» **How to complete this task**: Return an exact copy of the data, starting at its first line and ending at the line that contains "The height and", minus any pictures.

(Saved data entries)
= = = =

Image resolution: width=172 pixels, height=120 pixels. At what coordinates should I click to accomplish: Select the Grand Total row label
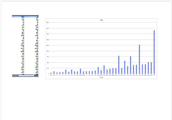pos(16,75)
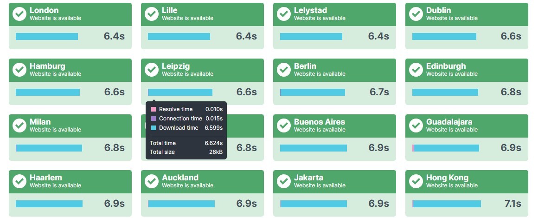
Task: Open the Milan result card title
Action: pos(40,122)
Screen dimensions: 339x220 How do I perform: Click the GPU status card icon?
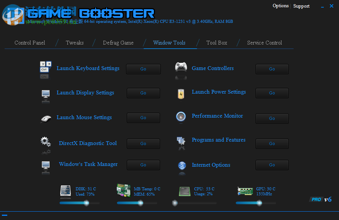(x=245, y=191)
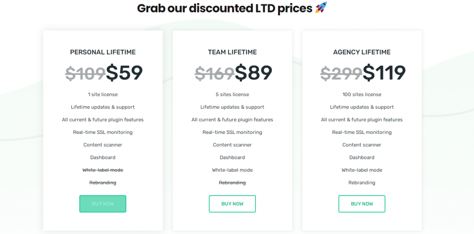Click the "Grab our discounted LTD prices" heading

[225, 8]
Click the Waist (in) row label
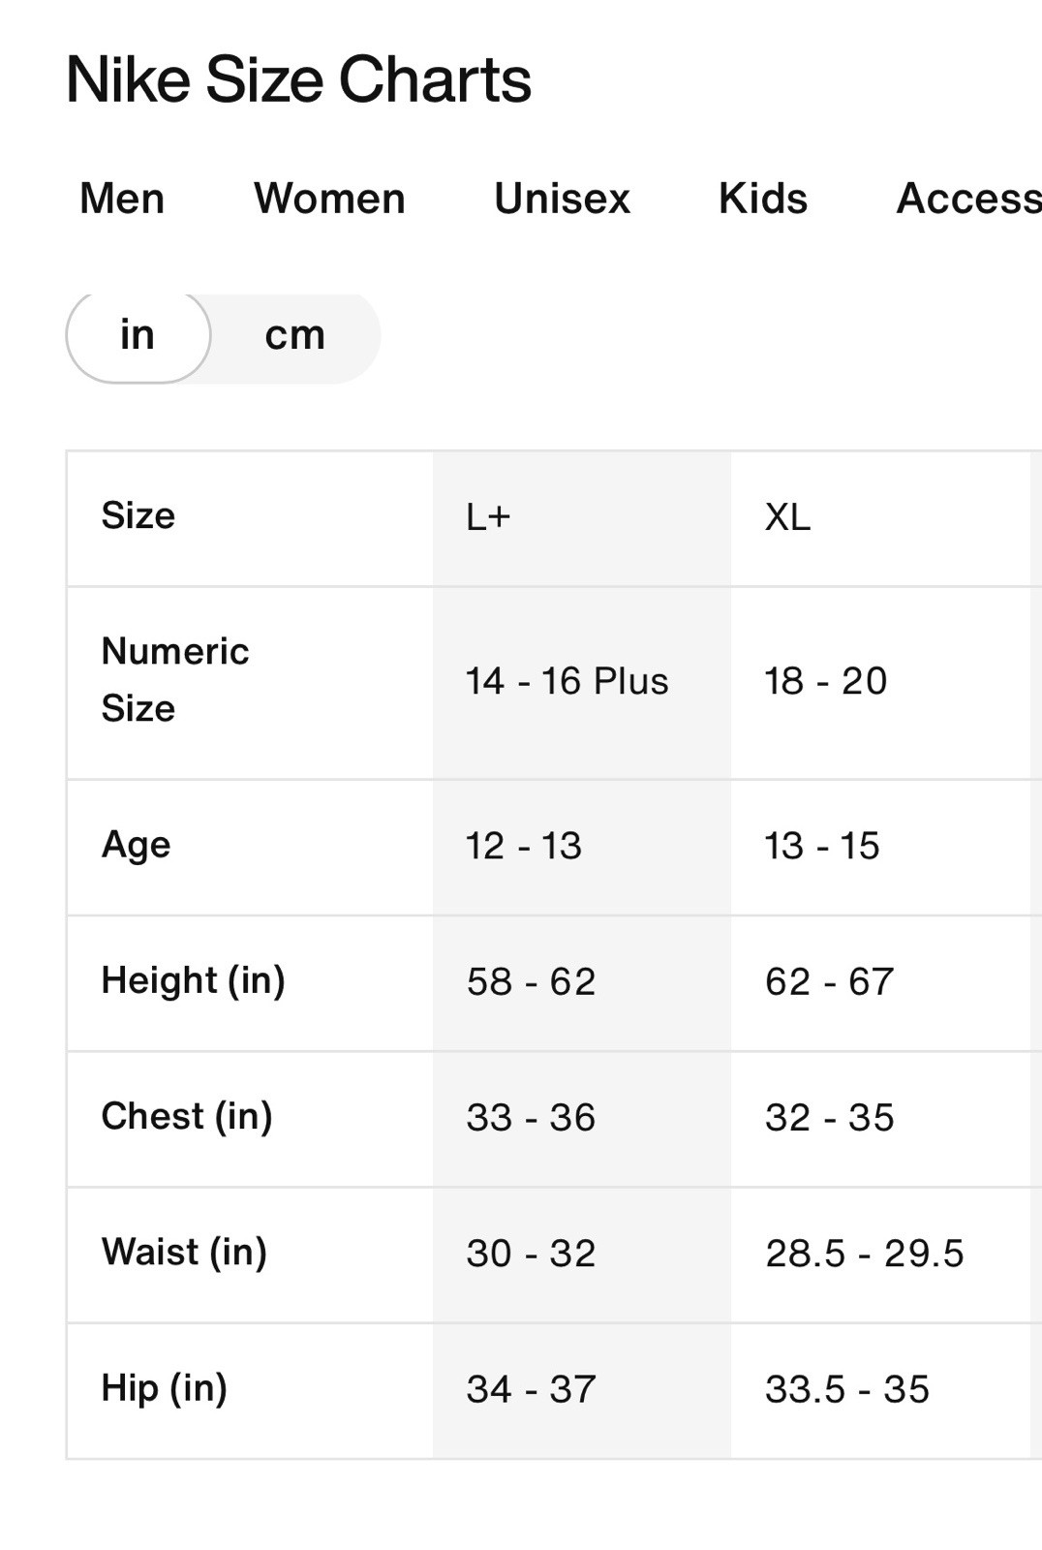This screenshot has height=1550, width=1042. [184, 1253]
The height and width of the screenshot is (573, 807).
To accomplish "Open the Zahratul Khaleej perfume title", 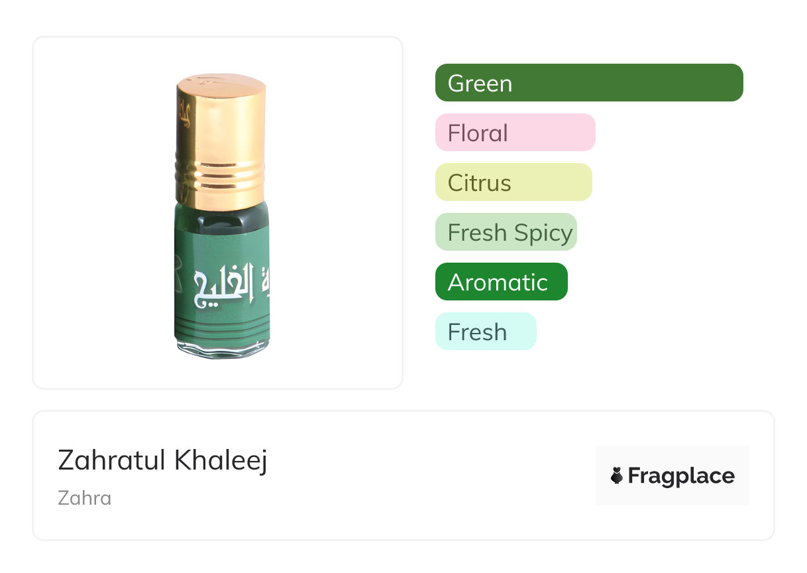I will (162, 460).
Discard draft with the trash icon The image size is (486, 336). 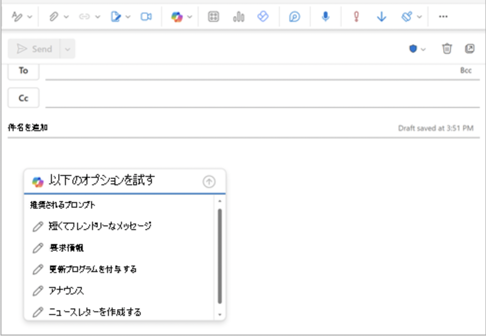pos(447,49)
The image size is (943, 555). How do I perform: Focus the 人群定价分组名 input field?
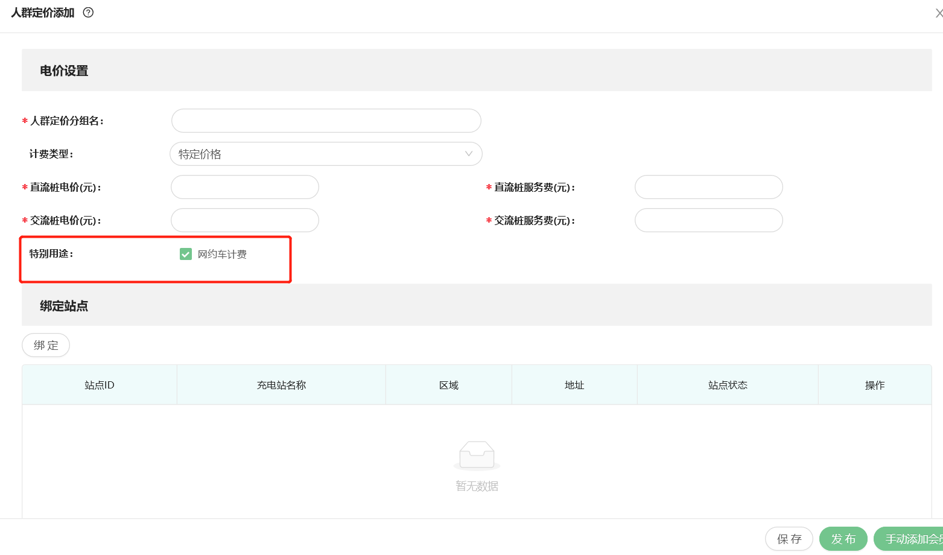pyautogui.click(x=326, y=121)
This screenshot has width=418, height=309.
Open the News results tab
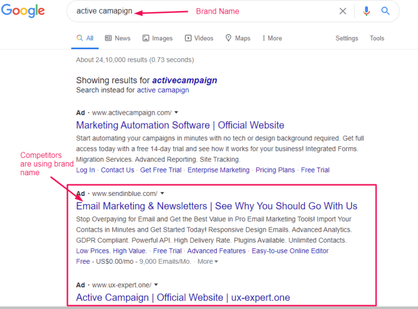(118, 38)
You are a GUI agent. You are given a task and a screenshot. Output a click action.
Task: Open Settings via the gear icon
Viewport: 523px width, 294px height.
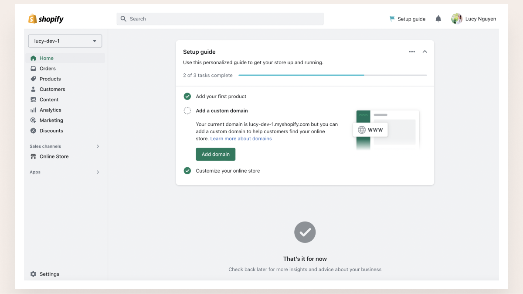tap(33, 274)
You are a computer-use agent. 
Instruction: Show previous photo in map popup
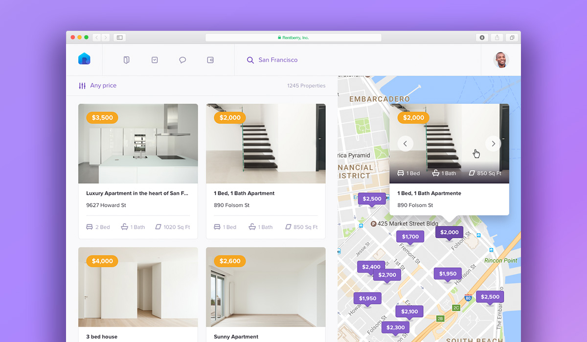405,144
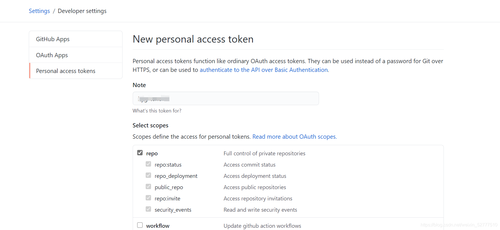The image size is (500, 230).
Task: Focus the Note text input field
Action: pos(226,98)
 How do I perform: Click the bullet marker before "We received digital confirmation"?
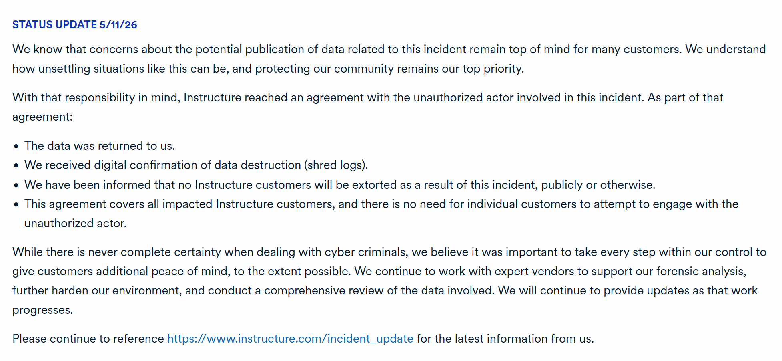[16, 165]
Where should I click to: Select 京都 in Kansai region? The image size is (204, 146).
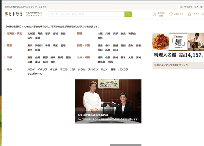tap(115, 33)
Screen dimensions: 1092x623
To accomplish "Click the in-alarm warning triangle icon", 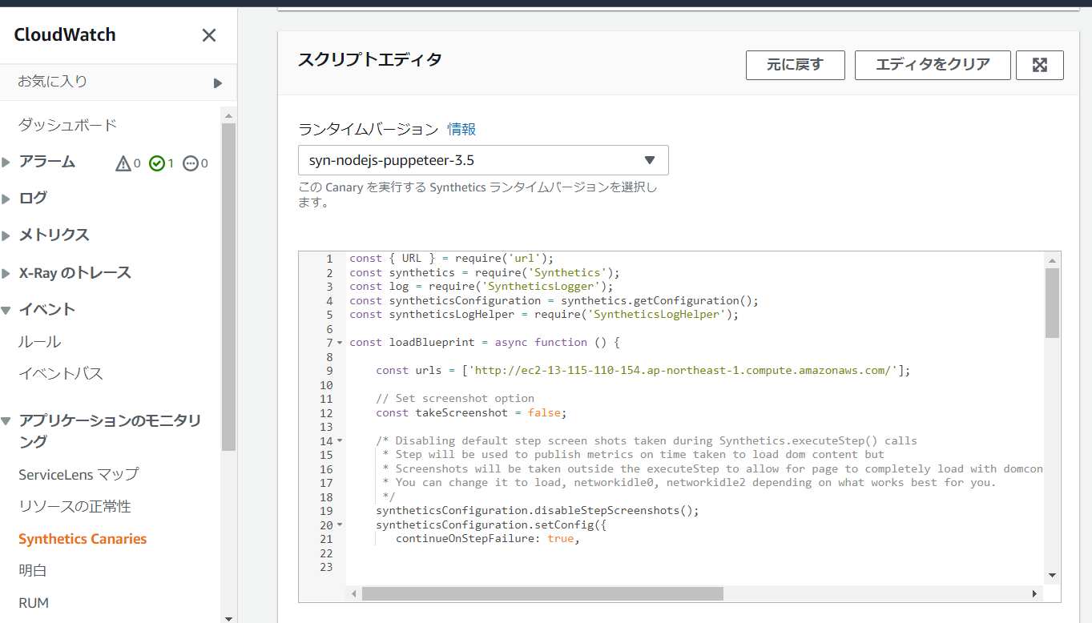I will tap(123, 163).
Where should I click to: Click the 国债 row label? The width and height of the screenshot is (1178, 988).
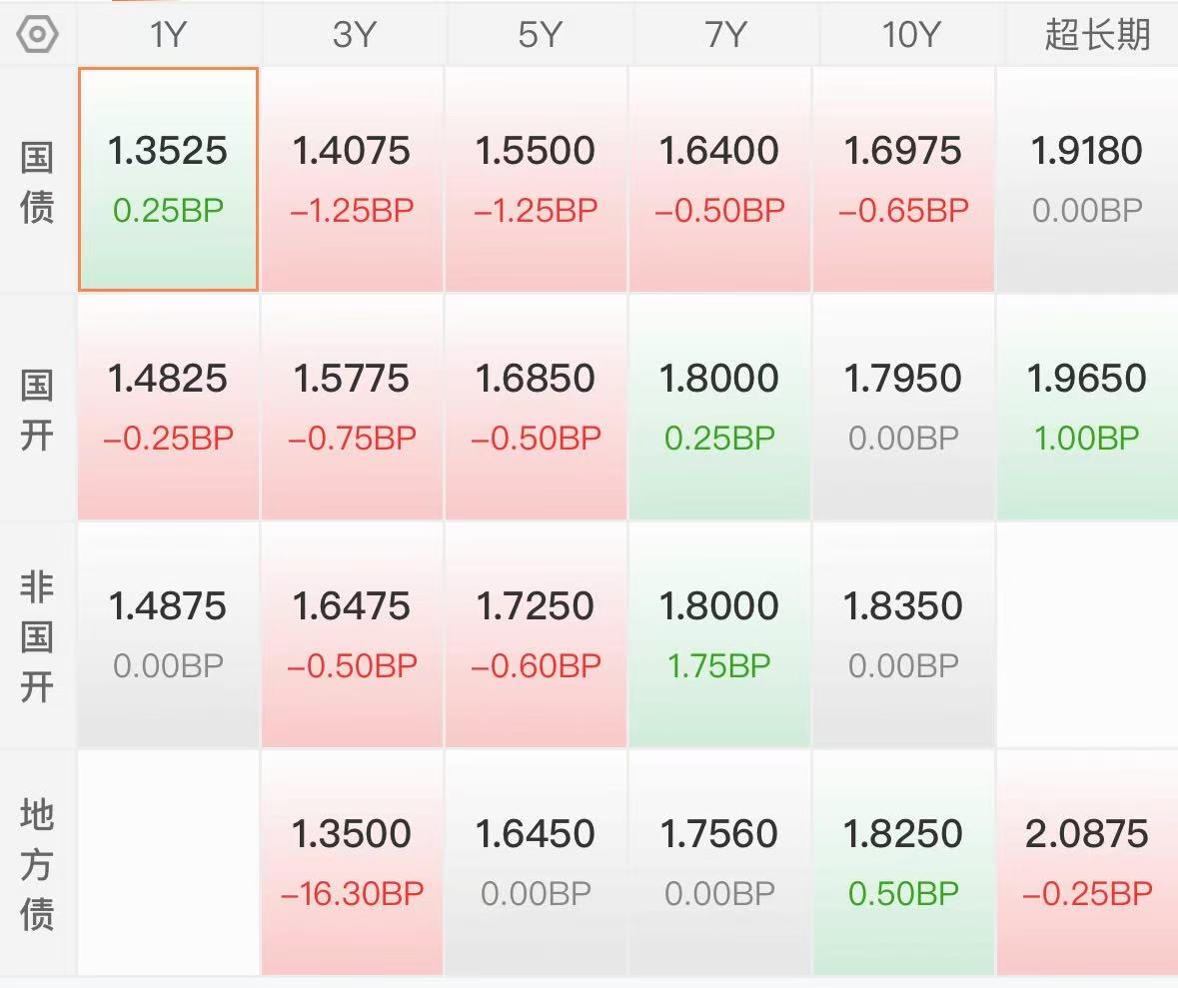coord(37,182)
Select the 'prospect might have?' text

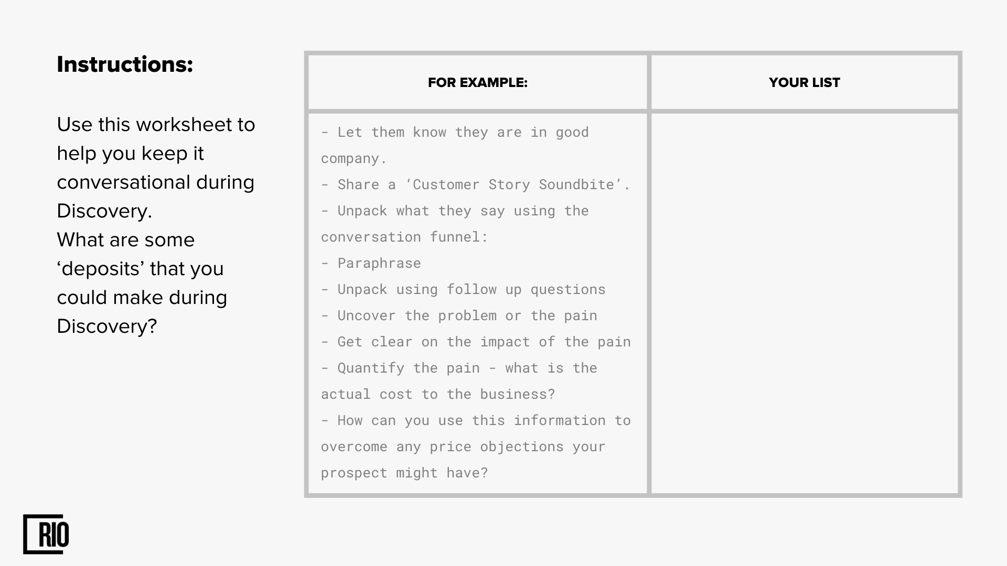point(404,473)
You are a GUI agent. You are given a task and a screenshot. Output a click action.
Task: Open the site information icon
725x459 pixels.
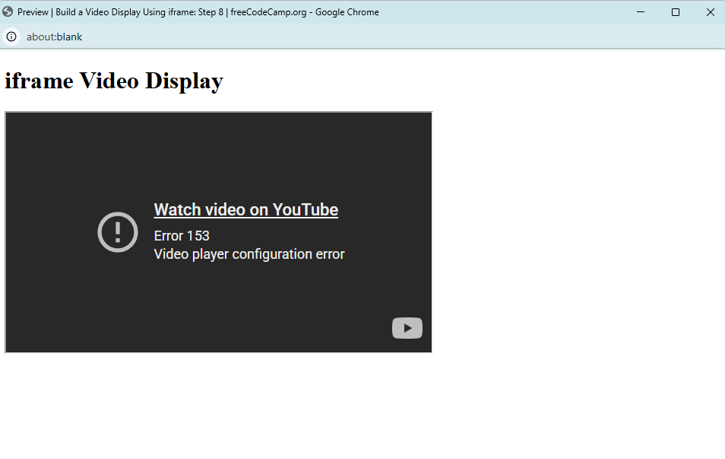(x=11, y=37)
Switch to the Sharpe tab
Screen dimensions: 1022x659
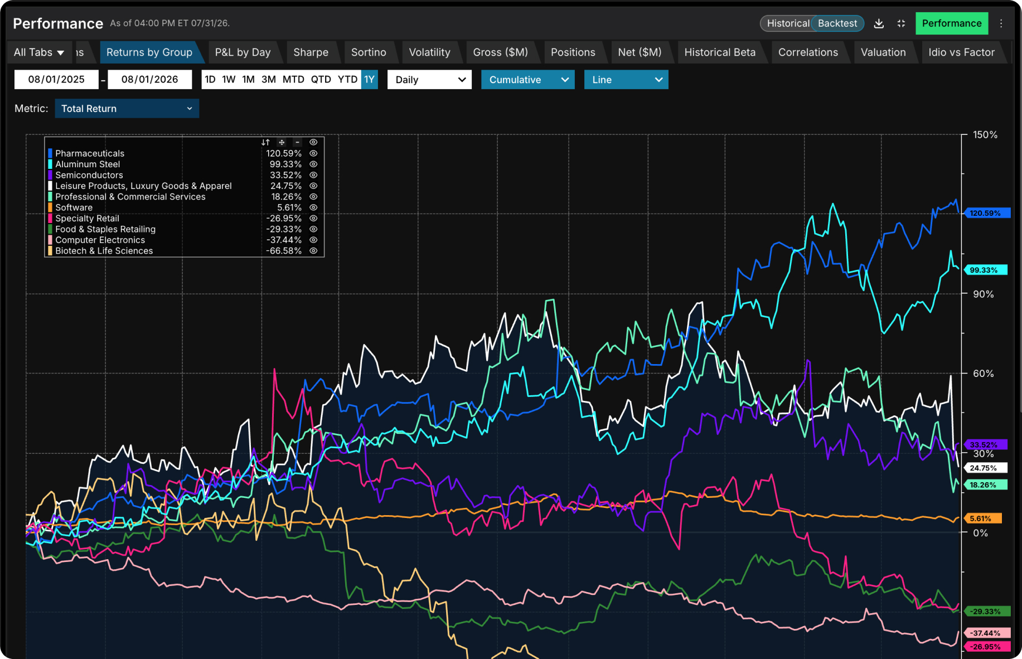click(311, 52)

= = = =

» **Task answer**:
Image resolution: width=172 pixels, height=120 pixels. At what coordinates should I click to accomplish: Select the Grand Total row label
pos(16,75)
Task: Open the Milan result card title
Action: pos(40,122)
Screen dimensions: 339x220 How do I perform: Click the GPU status card icon?
(x=245, y=191)
Click the "Grab our discounted LTD prices" heading

[225, 8]
Click the Waist (in) row label
This screenshot has height=1550, width=1042. [184, 1253]
The height and width of the screenshot is (573, 807).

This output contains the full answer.